Angular velocity is a vector quantity which is defined for a rigid body or a frame of reference. Let b₁, b₂ and b₃ be three perpendicular unit vectors and form a right-handed frame of reference which is fixed on rigid body B moving in a reference frame A. Angular velocity of the body B is defined as

(1) ω_B ⁄ A = b₁b₂̇⋅b₃ + b₂b₃̇⋅b₁ + b₃b₁̇⋅b₂

Using this definition, if β is a unit vector that is fixed in the rotating frame (or attached to the rigid body) B with respect to A, then the time derivation of β (β̇) is defined as

(2) β̇ = ω_B ⁄ A × β

2D OR PLANAR ANGULAR VELOCITY

Let frame B (with unit vectors b₁, b₂ and b₃) rotate with respect to frame A (with unit vectors a₁, a₂ and a₃).

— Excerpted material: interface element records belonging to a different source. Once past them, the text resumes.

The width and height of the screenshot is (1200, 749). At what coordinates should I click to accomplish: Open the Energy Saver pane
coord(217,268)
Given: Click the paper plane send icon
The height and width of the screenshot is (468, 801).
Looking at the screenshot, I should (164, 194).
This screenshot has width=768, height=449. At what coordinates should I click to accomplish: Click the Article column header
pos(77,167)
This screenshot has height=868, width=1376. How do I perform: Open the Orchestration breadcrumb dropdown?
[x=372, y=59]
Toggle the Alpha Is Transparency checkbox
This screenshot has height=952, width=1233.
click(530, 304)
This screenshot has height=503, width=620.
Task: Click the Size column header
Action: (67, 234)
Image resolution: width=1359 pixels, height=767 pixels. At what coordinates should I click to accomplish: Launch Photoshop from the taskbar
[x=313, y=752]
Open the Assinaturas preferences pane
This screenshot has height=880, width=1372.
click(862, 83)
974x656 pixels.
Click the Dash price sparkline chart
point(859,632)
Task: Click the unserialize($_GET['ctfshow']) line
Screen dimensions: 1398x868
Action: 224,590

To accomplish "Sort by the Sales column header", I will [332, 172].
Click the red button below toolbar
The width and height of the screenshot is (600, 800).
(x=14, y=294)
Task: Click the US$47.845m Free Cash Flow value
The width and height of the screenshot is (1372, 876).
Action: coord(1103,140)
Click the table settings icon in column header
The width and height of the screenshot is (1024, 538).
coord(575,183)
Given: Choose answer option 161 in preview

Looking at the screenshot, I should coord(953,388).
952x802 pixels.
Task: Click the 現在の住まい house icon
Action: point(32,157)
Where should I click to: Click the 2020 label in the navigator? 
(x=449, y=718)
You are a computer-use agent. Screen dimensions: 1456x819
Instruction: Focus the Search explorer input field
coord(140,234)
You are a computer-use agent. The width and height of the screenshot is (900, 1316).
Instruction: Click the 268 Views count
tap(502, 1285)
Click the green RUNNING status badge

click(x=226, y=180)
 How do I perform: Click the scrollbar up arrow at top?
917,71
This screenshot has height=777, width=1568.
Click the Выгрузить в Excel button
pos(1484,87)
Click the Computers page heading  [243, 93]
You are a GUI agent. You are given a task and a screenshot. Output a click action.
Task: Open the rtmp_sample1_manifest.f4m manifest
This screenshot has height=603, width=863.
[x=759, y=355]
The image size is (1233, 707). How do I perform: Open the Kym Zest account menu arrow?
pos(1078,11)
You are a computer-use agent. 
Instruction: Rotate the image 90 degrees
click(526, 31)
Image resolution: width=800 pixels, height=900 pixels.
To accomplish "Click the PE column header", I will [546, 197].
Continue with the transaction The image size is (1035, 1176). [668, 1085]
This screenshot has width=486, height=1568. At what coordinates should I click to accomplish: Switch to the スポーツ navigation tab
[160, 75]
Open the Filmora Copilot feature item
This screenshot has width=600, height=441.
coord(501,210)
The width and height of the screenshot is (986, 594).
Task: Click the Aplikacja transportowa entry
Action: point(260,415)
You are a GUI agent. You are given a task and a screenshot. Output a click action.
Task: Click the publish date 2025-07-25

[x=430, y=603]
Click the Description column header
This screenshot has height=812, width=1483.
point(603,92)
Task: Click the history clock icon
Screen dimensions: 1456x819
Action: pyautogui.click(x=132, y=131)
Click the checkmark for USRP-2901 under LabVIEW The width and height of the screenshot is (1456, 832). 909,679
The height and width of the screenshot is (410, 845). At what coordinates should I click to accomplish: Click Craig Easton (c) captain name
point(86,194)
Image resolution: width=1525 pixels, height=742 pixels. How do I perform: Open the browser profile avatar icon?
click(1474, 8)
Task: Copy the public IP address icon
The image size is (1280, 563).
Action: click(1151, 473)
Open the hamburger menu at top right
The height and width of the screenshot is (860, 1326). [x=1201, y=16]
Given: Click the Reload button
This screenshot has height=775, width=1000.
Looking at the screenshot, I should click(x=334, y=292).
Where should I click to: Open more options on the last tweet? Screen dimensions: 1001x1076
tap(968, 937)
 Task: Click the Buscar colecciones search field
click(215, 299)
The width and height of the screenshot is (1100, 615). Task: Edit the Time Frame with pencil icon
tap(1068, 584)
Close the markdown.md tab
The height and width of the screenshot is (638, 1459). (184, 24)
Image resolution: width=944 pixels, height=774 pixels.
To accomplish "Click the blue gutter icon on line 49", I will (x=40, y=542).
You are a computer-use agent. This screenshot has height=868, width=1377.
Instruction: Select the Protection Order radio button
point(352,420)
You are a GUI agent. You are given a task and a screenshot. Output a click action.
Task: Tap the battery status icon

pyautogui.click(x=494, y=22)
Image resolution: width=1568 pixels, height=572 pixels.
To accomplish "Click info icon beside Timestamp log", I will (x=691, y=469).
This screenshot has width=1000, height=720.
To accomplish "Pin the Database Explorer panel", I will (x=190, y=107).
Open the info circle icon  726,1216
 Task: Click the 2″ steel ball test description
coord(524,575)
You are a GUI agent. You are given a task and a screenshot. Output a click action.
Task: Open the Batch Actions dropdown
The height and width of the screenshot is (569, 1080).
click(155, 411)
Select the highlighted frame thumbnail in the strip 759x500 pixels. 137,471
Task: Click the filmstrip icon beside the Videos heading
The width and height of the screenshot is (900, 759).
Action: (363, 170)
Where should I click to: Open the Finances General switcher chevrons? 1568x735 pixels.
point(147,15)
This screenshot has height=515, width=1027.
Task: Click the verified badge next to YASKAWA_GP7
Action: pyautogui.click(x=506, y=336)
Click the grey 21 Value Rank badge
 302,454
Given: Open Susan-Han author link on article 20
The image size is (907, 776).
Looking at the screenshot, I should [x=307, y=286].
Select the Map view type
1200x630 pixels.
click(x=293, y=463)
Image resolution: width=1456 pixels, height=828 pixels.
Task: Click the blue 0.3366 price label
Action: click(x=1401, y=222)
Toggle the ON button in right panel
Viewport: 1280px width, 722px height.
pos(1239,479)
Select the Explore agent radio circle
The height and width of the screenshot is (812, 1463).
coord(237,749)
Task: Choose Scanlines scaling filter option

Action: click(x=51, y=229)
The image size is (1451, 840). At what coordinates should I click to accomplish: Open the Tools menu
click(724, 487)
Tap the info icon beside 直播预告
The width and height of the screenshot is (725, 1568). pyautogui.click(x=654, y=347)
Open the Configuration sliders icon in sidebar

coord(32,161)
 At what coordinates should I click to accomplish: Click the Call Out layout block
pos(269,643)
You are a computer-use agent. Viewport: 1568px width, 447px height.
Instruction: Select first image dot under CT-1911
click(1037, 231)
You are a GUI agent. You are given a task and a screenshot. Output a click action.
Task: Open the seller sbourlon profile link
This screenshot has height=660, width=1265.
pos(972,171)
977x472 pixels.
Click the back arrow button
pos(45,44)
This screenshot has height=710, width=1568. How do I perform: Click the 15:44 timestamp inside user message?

Figure 1↓ shows a special case when B rotates about b₃, which is also equal to a₃ . (This is a rotation about an the axis normal to the page.) At any point in time, the unit vectors b are oriented at an angle θ with respect to the unit vectors a. The time rate of change of θ is the magnitude of angular velocity. The direction of angular velocity in this case is b₃ = a₃.

Figure 1 Planar angular velocity-- a₁ − a₂ plane

(3) ω_B ⁄ A = θ̇b₃ = θ̇a₃

Similarly in the case shown in Fig. 2↓, angular velocity is

(4) ω_B ⁄ A = θ̇b₁ = θ̇a₁

Figure 2 Planar angular velocity-- a₂ − a₃ plane

and in the case shown in Fig. 3↓, angular velocity is

(5) ω_B ⁄ A = θ̇b₂ = θ̇a₂

Figure 3 Planar angular velocity-- a₃ − a₁ plane

These cases are called simple rotation.